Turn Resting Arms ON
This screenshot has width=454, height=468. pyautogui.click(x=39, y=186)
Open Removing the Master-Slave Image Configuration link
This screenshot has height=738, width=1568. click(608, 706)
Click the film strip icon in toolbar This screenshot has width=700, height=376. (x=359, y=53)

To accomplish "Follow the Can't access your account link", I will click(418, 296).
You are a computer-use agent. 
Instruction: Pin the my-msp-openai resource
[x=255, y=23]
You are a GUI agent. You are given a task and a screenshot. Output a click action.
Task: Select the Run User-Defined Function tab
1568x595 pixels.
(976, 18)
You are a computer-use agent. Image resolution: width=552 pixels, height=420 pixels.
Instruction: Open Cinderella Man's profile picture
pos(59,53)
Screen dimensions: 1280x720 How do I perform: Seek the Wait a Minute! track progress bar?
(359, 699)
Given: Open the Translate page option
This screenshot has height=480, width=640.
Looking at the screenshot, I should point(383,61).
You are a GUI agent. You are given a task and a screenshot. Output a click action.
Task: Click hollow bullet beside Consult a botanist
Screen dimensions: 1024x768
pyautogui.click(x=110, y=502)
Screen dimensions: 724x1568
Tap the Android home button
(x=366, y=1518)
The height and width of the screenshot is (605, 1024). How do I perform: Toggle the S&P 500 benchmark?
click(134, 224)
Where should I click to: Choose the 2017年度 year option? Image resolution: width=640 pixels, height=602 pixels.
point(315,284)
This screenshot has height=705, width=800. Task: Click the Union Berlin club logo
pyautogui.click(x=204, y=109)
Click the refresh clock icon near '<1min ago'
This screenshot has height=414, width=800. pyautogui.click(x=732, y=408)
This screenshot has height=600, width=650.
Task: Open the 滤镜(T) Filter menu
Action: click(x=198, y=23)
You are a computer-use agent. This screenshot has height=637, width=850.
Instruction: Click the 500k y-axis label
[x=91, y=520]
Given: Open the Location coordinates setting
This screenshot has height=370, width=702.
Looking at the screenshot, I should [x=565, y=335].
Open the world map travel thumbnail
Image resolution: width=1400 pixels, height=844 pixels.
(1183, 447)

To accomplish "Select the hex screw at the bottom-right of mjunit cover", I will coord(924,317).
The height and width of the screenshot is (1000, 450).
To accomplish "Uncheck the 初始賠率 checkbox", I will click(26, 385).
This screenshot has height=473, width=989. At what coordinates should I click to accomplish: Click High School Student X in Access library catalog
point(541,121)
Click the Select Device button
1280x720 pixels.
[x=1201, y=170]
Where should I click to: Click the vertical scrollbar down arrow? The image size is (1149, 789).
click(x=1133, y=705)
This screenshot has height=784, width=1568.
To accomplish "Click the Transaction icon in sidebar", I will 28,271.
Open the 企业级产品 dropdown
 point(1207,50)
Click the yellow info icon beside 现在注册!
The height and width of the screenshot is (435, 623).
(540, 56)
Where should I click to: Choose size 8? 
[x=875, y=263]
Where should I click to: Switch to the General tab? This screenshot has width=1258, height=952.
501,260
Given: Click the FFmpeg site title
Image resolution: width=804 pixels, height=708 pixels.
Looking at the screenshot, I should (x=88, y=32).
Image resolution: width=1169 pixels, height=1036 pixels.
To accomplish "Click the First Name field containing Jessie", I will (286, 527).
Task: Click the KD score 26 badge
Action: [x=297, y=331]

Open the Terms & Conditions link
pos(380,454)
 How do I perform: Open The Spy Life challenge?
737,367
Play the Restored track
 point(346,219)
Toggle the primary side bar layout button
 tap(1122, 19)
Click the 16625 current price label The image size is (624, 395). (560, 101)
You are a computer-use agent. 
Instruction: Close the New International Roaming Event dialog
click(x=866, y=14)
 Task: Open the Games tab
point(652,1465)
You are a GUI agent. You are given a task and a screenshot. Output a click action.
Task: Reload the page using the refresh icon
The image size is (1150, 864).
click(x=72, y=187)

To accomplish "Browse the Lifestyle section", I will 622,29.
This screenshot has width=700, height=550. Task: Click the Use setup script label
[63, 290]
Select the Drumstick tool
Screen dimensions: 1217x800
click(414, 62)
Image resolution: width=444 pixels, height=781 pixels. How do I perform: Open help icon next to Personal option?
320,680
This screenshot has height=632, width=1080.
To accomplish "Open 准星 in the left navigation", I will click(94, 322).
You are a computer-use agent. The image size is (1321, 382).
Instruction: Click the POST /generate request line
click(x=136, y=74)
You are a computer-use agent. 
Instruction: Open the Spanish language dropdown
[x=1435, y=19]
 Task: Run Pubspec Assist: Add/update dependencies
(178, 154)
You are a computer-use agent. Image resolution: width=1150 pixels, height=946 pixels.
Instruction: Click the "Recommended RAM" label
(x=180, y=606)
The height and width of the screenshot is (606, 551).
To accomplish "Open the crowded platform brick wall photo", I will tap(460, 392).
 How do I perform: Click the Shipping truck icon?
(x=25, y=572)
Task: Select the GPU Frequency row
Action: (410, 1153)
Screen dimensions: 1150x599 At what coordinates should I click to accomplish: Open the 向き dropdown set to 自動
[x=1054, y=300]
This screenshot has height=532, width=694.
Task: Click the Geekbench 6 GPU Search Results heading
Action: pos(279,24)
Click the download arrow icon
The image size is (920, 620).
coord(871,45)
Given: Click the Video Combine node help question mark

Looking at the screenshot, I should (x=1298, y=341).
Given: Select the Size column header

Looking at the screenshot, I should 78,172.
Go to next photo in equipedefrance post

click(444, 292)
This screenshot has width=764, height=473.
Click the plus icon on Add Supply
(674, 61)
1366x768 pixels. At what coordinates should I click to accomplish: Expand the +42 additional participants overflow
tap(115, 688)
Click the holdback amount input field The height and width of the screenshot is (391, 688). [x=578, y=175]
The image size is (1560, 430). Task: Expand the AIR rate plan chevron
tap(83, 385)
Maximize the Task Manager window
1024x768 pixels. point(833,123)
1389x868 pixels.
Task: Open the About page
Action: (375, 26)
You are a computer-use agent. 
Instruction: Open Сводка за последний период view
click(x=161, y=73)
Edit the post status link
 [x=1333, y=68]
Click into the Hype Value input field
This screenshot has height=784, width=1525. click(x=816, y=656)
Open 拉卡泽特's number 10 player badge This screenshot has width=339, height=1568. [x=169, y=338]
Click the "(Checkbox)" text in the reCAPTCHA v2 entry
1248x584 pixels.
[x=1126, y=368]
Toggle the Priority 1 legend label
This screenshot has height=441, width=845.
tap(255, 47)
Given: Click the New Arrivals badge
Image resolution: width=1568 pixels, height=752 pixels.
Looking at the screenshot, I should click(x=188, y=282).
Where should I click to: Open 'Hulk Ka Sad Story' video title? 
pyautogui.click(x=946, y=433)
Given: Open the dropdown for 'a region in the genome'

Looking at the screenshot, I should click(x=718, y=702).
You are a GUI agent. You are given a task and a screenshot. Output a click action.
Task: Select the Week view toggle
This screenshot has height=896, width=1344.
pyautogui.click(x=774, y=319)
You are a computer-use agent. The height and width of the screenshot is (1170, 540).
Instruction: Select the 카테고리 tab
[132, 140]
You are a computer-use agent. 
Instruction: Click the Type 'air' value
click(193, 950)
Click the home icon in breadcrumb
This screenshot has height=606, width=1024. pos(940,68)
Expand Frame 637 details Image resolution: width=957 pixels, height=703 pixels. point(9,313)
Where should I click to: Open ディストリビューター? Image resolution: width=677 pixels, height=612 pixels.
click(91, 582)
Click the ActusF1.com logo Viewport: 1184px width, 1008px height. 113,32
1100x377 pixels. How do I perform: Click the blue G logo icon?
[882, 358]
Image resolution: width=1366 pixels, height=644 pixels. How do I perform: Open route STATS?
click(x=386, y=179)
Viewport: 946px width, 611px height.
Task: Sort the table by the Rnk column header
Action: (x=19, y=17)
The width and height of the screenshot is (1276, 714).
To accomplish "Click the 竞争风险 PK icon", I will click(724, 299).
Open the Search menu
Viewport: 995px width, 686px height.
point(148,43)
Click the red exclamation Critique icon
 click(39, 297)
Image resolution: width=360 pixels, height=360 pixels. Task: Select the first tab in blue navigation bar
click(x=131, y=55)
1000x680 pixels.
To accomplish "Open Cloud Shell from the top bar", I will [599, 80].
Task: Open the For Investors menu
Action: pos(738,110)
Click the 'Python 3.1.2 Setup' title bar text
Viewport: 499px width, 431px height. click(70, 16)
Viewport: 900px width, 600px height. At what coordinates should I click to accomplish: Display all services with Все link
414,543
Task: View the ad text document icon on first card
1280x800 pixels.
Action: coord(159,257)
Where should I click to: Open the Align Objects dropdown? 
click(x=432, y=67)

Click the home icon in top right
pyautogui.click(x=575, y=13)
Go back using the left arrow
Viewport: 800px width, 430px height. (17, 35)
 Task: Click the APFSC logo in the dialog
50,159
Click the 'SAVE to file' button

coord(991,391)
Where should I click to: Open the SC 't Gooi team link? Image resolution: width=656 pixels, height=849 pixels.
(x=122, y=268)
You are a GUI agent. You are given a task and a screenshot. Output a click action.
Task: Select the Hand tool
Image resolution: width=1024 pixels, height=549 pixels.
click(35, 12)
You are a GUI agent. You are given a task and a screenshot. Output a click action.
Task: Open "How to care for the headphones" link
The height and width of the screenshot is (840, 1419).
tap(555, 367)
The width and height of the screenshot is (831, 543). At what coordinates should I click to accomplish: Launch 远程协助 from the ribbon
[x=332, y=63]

▶ Required action: Out of the data above, transcribe exactly and only the lines starting with the line that has "Open the 企业级产品 dropdown" and going on through the line that has "Image resolution: width=1169", both included.

▶ Exercise response:
Open the 企业级产品 dropdown
 point(1207,50)
Click the yellow info icon beside 现在注册!
The height and width of the screenshot is (435, 623).
(540, 56)
Where should I click to: Choose size 8? 
[x=875, y=263]
Where should I click to: Switch to the General tab? This screenshot has width=1258, height=952.
501,260
Given: Click the FFmpeg site title
Image resolution: width=804 pixels, height=708 pixels.
Looking at the screenshot, I should (x=88, y=32).
Image resolution: width=1169 pixels, height=1036 pixels.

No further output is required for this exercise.